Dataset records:
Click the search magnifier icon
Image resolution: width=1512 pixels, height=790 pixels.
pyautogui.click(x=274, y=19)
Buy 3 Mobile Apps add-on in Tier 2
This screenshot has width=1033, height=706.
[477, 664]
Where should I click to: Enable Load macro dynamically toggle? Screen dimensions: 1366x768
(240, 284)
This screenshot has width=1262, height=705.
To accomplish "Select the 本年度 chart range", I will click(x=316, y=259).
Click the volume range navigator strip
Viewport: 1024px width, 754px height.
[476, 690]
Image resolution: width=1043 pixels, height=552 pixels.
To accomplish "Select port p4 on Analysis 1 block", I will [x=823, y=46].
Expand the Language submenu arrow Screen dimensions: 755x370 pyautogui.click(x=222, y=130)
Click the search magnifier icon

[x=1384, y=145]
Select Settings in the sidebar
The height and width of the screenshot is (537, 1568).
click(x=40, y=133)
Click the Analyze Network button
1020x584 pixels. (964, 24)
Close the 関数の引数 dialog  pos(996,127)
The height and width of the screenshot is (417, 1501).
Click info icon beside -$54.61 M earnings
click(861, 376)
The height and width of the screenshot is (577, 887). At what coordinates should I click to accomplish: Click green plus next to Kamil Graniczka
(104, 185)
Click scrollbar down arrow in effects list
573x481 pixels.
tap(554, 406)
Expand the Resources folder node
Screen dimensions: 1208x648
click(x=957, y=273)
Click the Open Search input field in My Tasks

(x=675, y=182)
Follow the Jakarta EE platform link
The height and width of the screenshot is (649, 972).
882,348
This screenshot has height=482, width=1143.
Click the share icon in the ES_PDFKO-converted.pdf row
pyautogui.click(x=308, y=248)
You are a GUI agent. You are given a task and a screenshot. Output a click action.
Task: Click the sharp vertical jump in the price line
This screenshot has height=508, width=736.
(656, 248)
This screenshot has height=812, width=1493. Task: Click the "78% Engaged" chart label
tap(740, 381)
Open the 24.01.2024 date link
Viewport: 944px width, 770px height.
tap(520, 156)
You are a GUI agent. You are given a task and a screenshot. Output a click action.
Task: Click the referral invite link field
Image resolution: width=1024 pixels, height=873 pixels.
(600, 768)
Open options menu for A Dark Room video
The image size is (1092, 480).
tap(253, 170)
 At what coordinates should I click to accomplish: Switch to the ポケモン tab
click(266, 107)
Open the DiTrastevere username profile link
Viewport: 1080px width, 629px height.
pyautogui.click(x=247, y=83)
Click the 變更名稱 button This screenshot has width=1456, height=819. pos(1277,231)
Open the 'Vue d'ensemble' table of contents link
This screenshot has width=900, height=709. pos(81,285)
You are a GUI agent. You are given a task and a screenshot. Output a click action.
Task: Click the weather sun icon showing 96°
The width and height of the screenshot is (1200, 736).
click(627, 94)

# WHAT THE TASK ASKS:
Each record above is to be written out again, without any change.

# EXERCISE RESULT:
Click the search magnifier icon
Image resolution: width=1512 pixels, height=790 pixels.
pyautogui.click(x=274, y=19)
Buy 3 Mobile Apps add-on in Tier 2
This screenshot has width=1033, height=706.
[477, 664]
Where should I click to: Enable Load macro dynamically toggle? Screen dimensions: 1366x768
(240, 284)
This screenshot has width=1262, height=705.
To accomplish "Select the 本年度 chart range", I will click(x=316, y=259).
Click the volume range navigator strip
Viewport: 1024px width, 754px height.
[476, 690]
Image resolution: width=1043 pixels, height=552 pixels.
To accomplish "Select port p4 on Analysis 1 block", I will [x=823, y=46].
Expand the Language submenu arrow Screen dimensions: 755x370 pyautogui.click(x=222, y=130)
Click the search magnifier icon

[x=1384, y=145]
Select Settings in the sidebar
The height and width of the screenshot is (537, 1568).
click(x=40, y=133)
Click the Analyze Network button
1020x584 pixels. (964, 24)
Close the 関数の引数 dialog  pos(996,127)
The height and width of the screenshot is (417, 1501).
Click info icon beside -$54.61 M earnings
click(861, 376)
The height and width of the screenshot is (577, 887). At what coordinates should I click to accomplish: Click green plus next to Kamil Graniczka
(104, 185)
Click scrollbar down arrow in effects list
573x481 pixels.
tap(554, 406)
Expand the Resources folder node
Screen dimensions: 1208x648
click(x=957, y=273)
Click the Open Search input field in My Tasks

(x=675, y=182)
Follow the Jakarta EE platform link
The height and width of the screenshot is (649, 972).
882,348
This screenshot has height=482, width=1143.
Click the share icon in the ES_PDFKO-converted.pdf row
pyautogui.click(x=308, y=248)
You are a GUI agent. You are given a task and a screenshot. Output a click action.
Task: Click the sharp vertical jump in the price line
This screenshot has height=508, width=736.
(656, 248)
This screenshot has height=812, width=1493. Task: Click the "78% Engaged" chart label
tap(740, 381)
Open the 24.01.2024 date link
Viewport: 944px width, 770px height.
tap(520, 156)
You are a GUI agent. You are given a task and a screenshot. Output a click action.
Task: Click the referral invite link field
Image resolution: width=1024 pixels, height=873 pixels.
(600, 768)
Open options menu for A Dark Room video
The image size is (1092, 480).
tap(253, 170)
 At what coordinates should I click to accomplish: Switch to the ポケモン tab
click(266, 107)
Open the DiTrastevere username profile link
Viewport: 1080px width, 629px height.
pyautogui.click(x=247, y=83)
Click the 變更名稱 button This screenshot has width=1456, height=819. pos(1277,231)
Open the 'Vue d'ensemble' table of contents link
This screenshot has width=900, height=709. pos(81,285)
You are a GUI agent. You are given a task and a screenshot. Output a click action.
Task: Click the weather sun icon showing 96°
The width and height of the screenshot is (1200, 736).
click(627, 94)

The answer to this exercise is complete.